Telling the Stories of Food Workers

Historian Howard Zinn popularized the phrase, “History is written by the winners.” The stories we come to know are passed down inter-generationally, reinforced by those in power who influence their content and tone. The same applies to what we know about the foods we eat and the workers whose livelihoods depend on the harvest.

The US Congress failed to pass immigration reform in December that would have provided a path to legal status for migrant farm workers and capped wages. With a new GOP-led House of Representatives, experts say it’s unlikely to be revisited any time in the near future.

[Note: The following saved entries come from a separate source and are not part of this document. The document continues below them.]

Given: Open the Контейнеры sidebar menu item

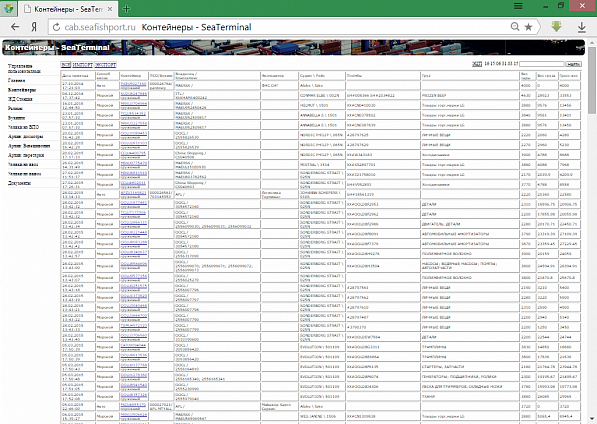Looking at the screenshot, I should pos(22,90).
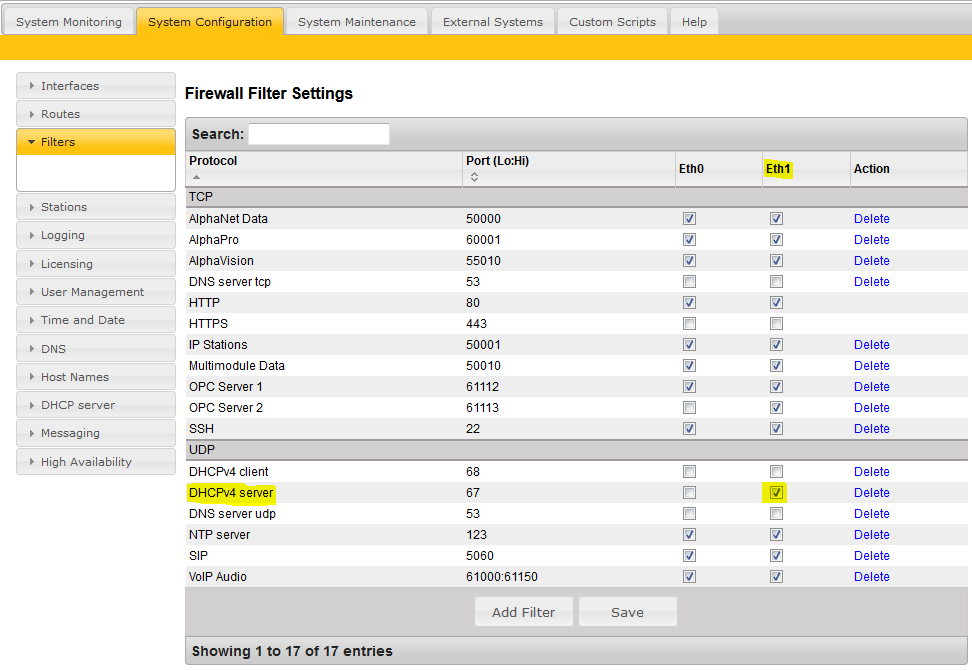Open the System Maintenance tab
The image size is (972, 671).
click(x=356, y=22)
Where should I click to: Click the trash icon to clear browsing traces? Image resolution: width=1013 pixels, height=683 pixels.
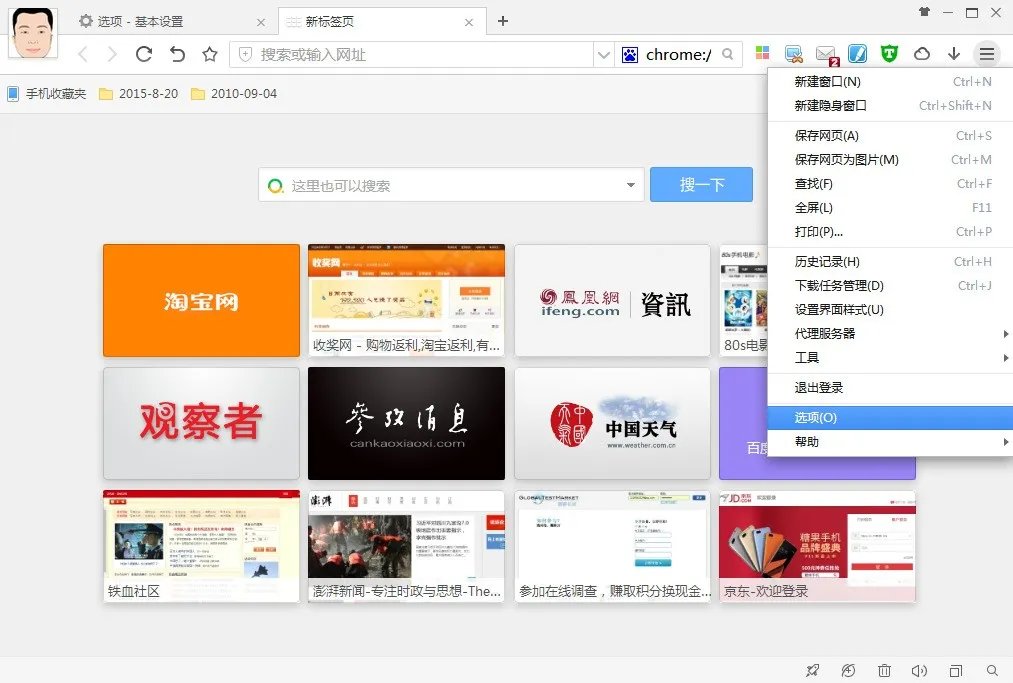click(x=885, y=670)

“It doesn’t look like there will be, at least in the next few years, any chances of anything happening legislatively,” Daniel Costa, director of immigration law and policy research at the Economic Policy Institute, told an NPR affiliate. “We’re relying on this underpaid and really vulnerable and exploitable workforce.”

More than 300,000 workers performed agricultural jobs in the US through H-2A visas last year. The key function of the program is to admit temporary agricultural workers into the country to make up for ongoing domestic labor shortages.

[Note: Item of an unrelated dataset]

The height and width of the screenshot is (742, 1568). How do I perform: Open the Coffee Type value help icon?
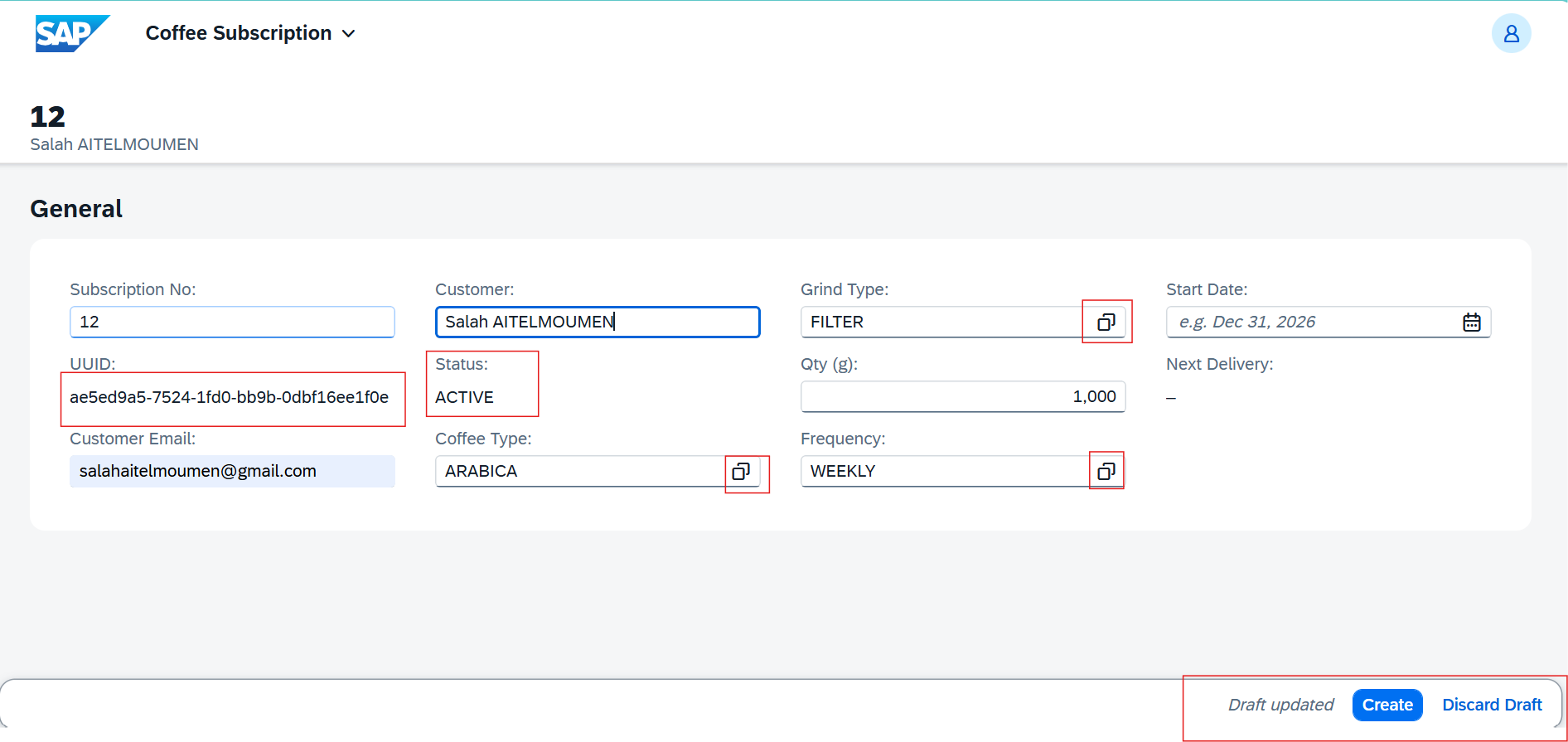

The proposal would have made a number of significant amendments to the H-2A visa program, including a years-long path to legal status for some migrant guest workers. It also would have added some longer term H-2A visas, established a mandatory verification system for all farm workers, and improved access to housing for farm workers.

Even with the nature-based systems acknowledged in the Inflation Reduction Act, workers and food and climate impacts have yet to be recognized for their full potential amidst swirling political controversies.

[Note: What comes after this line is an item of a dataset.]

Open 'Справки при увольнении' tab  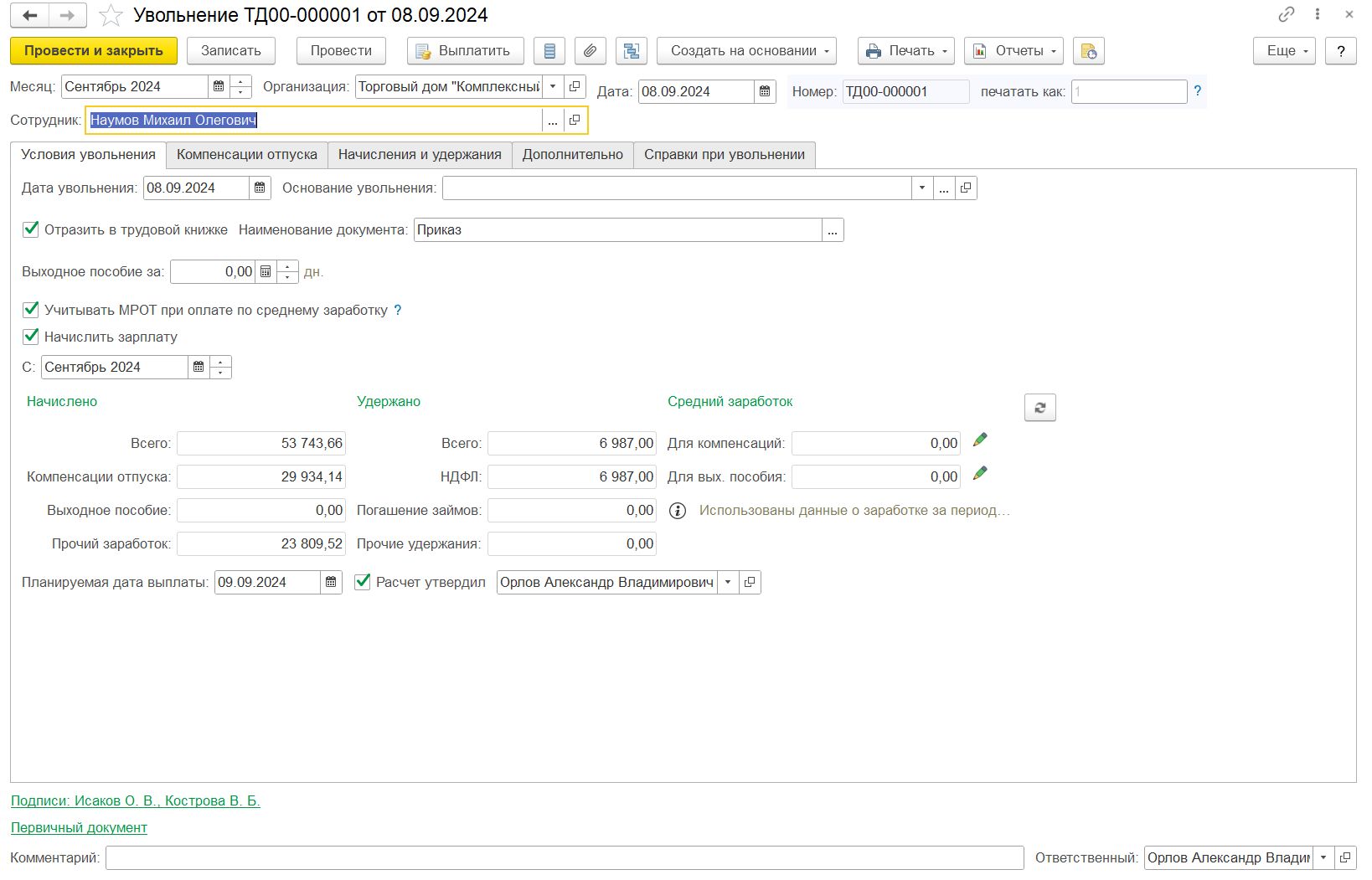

Recognizing the Importance of Blue Food Systems

Storytelling and the stories we tell can have real impact in the world and are unalterably connected to food and climate, argues Danielle Nierenberg of the Food Tank.

Nierenberg explains how we often fail to learn the stories of food workers because we have become detached from what it takes to grow our food. To exemplify the point, she zooms in on blue food systems, which encompass aquaculture, aquatic plants, fisheries, and ocean farming. In addition to blue energy, maritime food production is a central element of sustainable food systems, as more than 3 billion people around the world rely on blue foods for vital nutrients.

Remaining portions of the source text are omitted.